Emily Brontë knew this. It comes to us all in grief. We want to forget in order to live, but we are afraid forgetting will make the dead die again. And this death will be final.
Cold in the earth, and the deep snow piled above thee!
Far, far removed, cold in the dreary grave!
Have I forgot, my Only Love, to love thee,
Severed at last by Time's all-severing wave?
The first few nights, Gerri and the kids slept in a love pile, like puppies or kittens. Then they all had to cope with their own grief—each in a different way.
The clothes came home, then the skis, then the “personal effects.” Legal things had to be dealt with: money, reams of useless paper. My friend staggered through it, not wanting to live. Sometimes the mornings were okay, but the nights were always bad. Sleep had also been murdered. She could not lose herself in sleep for fear of losing David, whose tenuous connection to life was now her memory.
What I remember most was how everyone wanted her to perk up, bury the dead, remarry. But she needed to mourn. Her need was made more painful by the denial of death that pervades our culture. She had to scream and rage and rend her hair. Both New Yorkers and Aspenites found this uncool.
“Dust yourself off and go on,” said the collective voice of collective wisdom. “Haven't you been grieving an awfully long time?” Implicit in this question was the idea that any mate was replaceable. Get another one—like you'd “get” a new dog. But even a dog can't be “replaced” till you have mourned enough. The new puppy can never be loved until you've cried enough over the old one to float it out to sea with your tears. The new puppy waits with watery eyes until you do this right. Only then can you embrace her with an open heart.
People whispered to me that two years were enough. How they dared to judge another's grief I did not know. Maybe no one's absence ever was allowed to hurt them very much—or else they believed you had to deny feelings to be hip. It was like fixing your eyes and chin, like staying fit; messy emotions were as unwanted as messy flesh.
I had never been widowed, but I knew how destroyed I'd been when Jon moved out. It had felt like widowhood to me. Awash in fluids and feelings I had never let myself know before, I didn't want to be comforted at first. The studs couldn't quite distract me, nor the old boyfriends, nor the medical student, nor Will. Sex was a temporary anodyne, but I still had to live till my flayed skin grew back. That took seven years. And I
did
marry again, exactly seven years later.
 
Barbara Follett suddenly rings. (I have been writing these notes in my journal, and when I look at the clock, I see that five hours have vanished.)
“I'm racing down to Lucca to get Gerri. She's lost your phone number and just found mine.

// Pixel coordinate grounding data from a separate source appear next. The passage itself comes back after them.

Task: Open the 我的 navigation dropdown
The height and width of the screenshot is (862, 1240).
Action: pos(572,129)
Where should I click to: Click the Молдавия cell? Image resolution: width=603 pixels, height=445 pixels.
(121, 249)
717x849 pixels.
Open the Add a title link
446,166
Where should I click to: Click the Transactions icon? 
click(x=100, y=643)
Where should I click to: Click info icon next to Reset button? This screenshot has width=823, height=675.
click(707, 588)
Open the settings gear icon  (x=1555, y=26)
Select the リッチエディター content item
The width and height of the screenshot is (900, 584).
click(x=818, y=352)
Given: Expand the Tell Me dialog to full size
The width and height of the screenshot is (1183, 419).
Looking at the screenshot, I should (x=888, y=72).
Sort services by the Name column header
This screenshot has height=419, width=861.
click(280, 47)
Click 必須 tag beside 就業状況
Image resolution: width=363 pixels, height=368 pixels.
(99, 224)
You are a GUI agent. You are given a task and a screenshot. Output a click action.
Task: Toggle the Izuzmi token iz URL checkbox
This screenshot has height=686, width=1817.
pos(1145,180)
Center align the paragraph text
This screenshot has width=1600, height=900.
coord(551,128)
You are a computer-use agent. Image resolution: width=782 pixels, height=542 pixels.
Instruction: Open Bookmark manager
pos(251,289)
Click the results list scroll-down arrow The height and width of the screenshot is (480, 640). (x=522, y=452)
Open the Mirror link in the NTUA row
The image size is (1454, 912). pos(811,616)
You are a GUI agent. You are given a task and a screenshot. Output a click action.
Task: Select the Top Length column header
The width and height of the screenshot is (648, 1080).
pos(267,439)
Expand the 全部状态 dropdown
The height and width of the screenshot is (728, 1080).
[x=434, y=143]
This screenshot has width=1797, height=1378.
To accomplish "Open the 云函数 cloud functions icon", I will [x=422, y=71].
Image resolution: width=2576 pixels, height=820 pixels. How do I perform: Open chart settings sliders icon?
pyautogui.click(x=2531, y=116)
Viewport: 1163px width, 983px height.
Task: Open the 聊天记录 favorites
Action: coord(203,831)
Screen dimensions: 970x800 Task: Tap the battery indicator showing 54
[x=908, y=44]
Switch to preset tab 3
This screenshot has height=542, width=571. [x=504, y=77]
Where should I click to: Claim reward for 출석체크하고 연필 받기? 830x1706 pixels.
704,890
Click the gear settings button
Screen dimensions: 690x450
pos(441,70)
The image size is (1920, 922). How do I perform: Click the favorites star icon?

She's lost the directions to your house.”
“How is she?” I ask.
“Weak with the flu and cystitis, it seems, but she'll be okay, I think. I need the doctor's number.”
I give it to her and sit immobilized by the phone again. I think it's funny that I no longer wait by the phone for men to call, but for my women friends to rescue one another. A startling ring, a very harried Gerri. “I'm in a hotel lobby in Lucca. Barbara just gave me your phone number. I had left it
and
the directions on the rental car desk in Rome. I was terrified. Then I found the Folletts' number on a scrap of paper.”
“Don't explain! Barbara's coming to take you to the doctor.”
About an hour later, a caravan of cars arrives, rearranging the rocks on our road.
A taxi driver leads (with Barbara and Gerri in the back), then a Follett godchild, driving Gerri's car, then the Follett caretaker, driving Ken Follett's car, with London plates.
Dazed by the sunlight and the view, Gerri collapses in my arms. I lead her to bed, bring plenty of water, mint tea, and her medicine. She looks weak and tired. Margaret and I transfer her bloody clothes into a basin of cold water.